Décidemment, les premiers films belges ont une puissance d’impact singulière : après le choc Bullhead il y a quelques années, Les Ardennes marque assurément la production cinématographique de 2016.
Adapté de la pièce de théâtre de Jeroen Perceval (qui joue ici le rôle de Dave), le récit exploite habilement le resserrement propre à la scène : un nombre réduit de personnages, une tension croissante et une unité de lieu éponyme sur toute la dernière partie, dans laquelle la forêt ténébreuse accueille avec une empathie noire un jeu de massacre désespéré.
Avant qu’on en arrive à de telles extrémités, il aura fallu passer par une situation plus étroite encore, celle d’un banal triangle amoureux : à sa sortie de prison, son frère cache à un homme rustre et inquiétant qu’il est le nouvel amant de son ex-compagne (Veerle Baetens, au visage fermé et dur, une nouvelle composition après son rôle plus contrasté dans Alabama Monroe). Dans ce drame intime initial, tout passe par le non-dit (« Il n’y a pas moyen de parler avec toi », finira par lui avouer son frère muselé face à tant de violence contenue) : le rêve secret des protagonistes, pour échapper au cercle tragique, n’est rien d’autre que celui de la banalité, d’un quotidien dans lequel on serait fier de s’être débarrassé des addictions, et surtout de la toxicité d’un frère dont le retour contamine brutalement tout ce qui pouvait s’être fragilement construit.
La fraternité comme un devoir, ou un poids immuable : telle est la dynamique perverse des échanges.
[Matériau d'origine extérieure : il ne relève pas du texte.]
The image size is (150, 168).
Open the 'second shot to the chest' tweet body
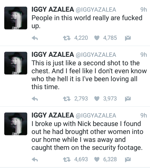pyautogui.click(x=89, y=75)
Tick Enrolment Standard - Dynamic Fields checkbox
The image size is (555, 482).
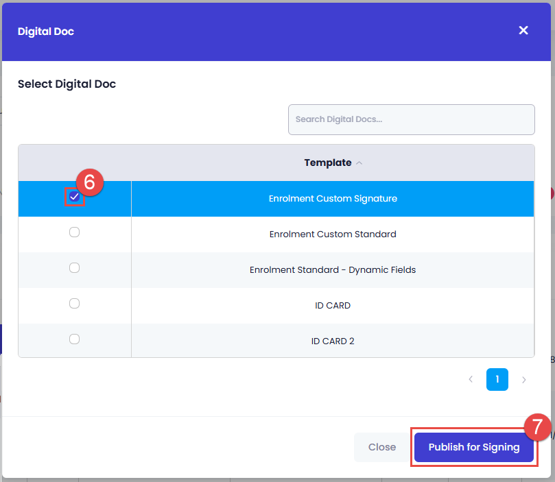74,268
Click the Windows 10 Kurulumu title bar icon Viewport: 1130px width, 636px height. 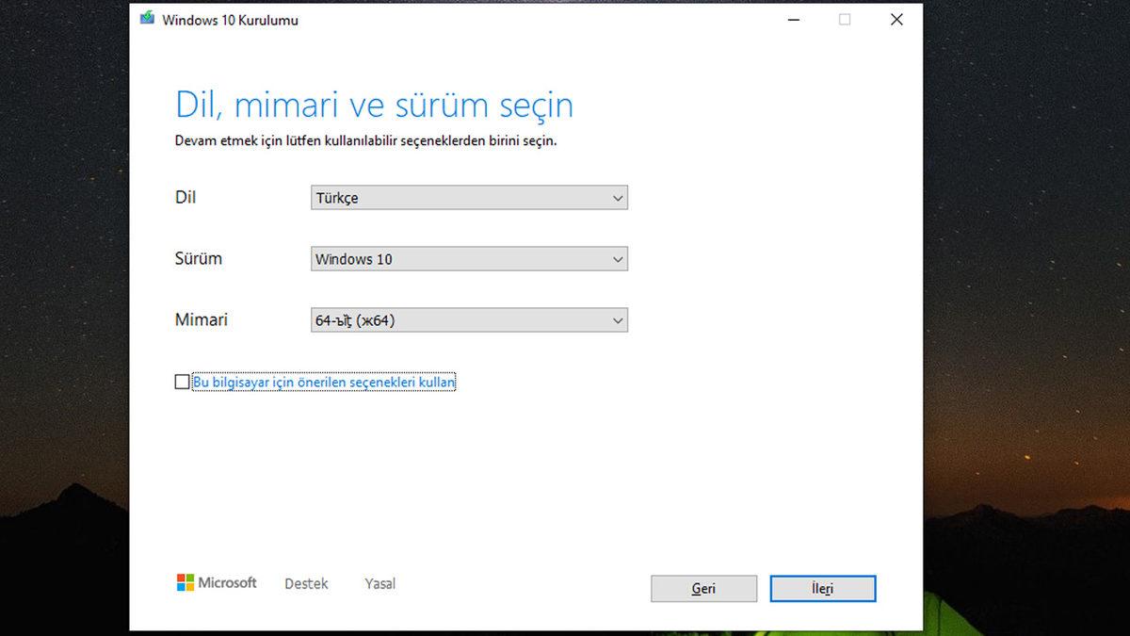147,19
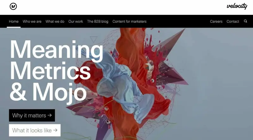Click the What it looks like button
253x140 pixels.
tap(35, 130)
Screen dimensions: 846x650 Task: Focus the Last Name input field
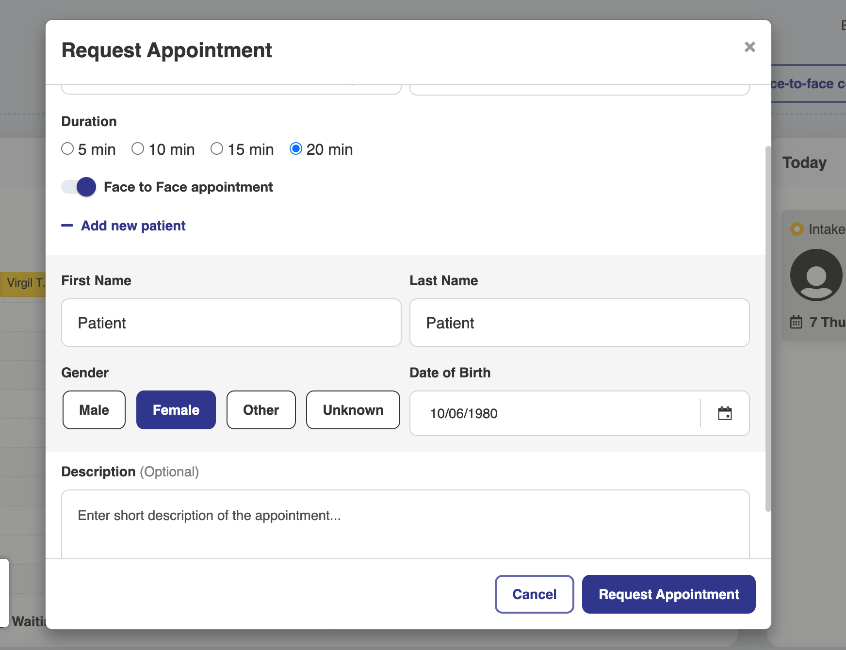[579, 323]
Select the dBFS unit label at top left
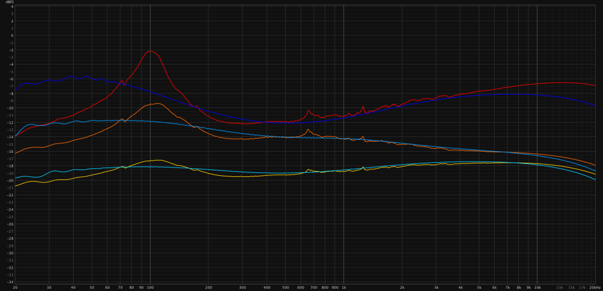Screen dimensions: 603x291 click(x=9, y=2)
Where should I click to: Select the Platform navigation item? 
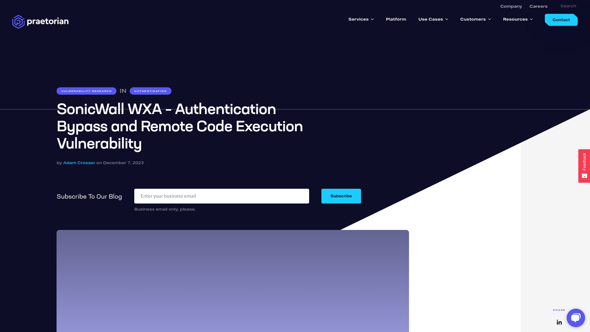tap(396, 19)
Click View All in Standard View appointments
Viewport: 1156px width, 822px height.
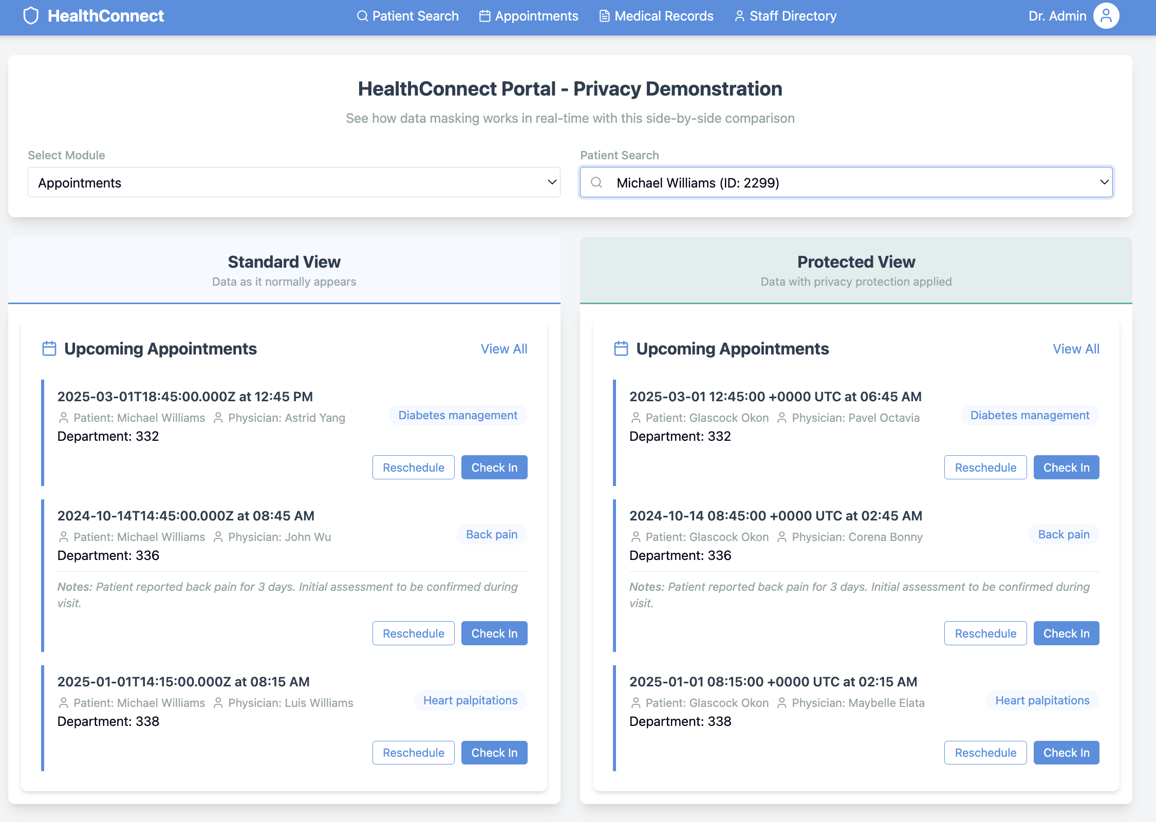504,349
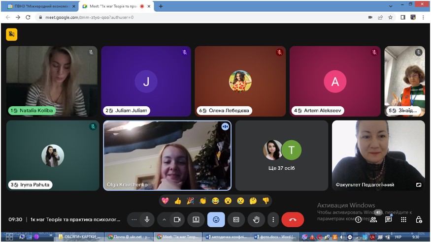
Task: Show the participants list icon
Action: [x=373, y=219]
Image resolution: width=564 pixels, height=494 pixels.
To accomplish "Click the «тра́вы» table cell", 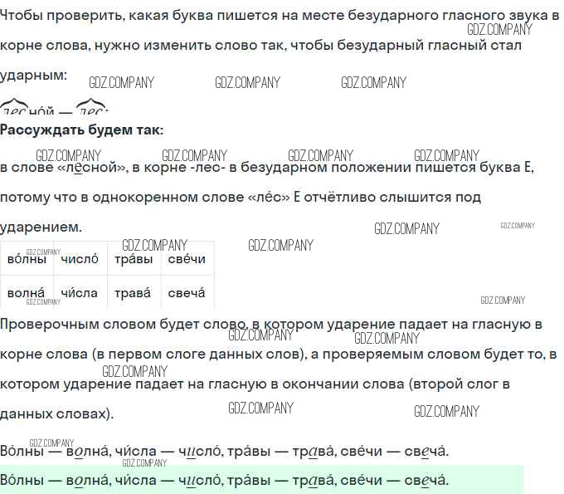I will point(134,260).

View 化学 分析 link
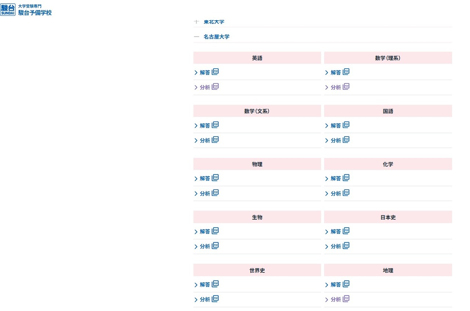click(x=336, y=194)
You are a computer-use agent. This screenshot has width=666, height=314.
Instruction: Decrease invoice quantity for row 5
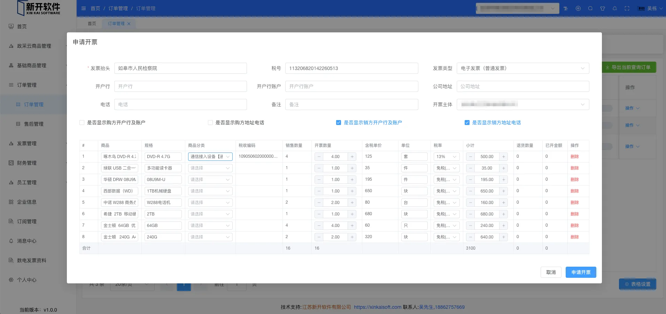click(319, 203)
Kenny, l’ex taulard qui a su se taire pour préserver son frère, a de prime abord tout du beauf à qui on excuserait sa primalité, notamment par le regard terrible que sa mère porte sur lui. Mais à mesure que le récit progresse, sa stature dominante entraîne le petit groupe vers les abîmes, et déplace l’empathie vers les taiseux et les menteurs.
L’écheveau tragique est inextricable : tirer sur un fil, c’est resserrer un autre nœud, et la mécanique implacable trouve son apogée dans une forêt où les troncs sont autant de barreaux à une issue condamnée d’avance.
Robin Pront sait jouer de la patience, du silence et des trognes patibulaires pour laisser se diffuser l’atmosphère poisseuse de son crépuscule. La photographie est superbe, et la musique, une électro poseuse poussée à fond dans les voitures de ces pauvres gars dénués de sourire, achève l’ambivalence : on se laisse porter tout en étant en permanence maintenus à distance.
Les dérapages eux-mêmes se font toujours dans une lenteur que la brume sylvestre vient savamment empeser : du personnage terrifiant de Stef, dépeceur des bois, à l’enlisement de la situation compliquée par l’irruption d’autruches (véridique), le récit pourrait paraître grotesque, mais tient en réalité toujours l’équilibre sur une ligne de crête maintenue par les personnages, et un twist, pour une fois, d’avantage émouvant qu’émoustillant.
La tragédie a ceci d’intemporel qu’elle peut se permettre de revisiter sans cesse les mêmes tensions : la fraternité, vectrice d’une solidarité qu’on ne doit pas questionner, n’a pas fini d’inspirer les conteurs de sombres histoires. La forêt des Ardennes en dispense une d’un éclat particulièrement fascinant.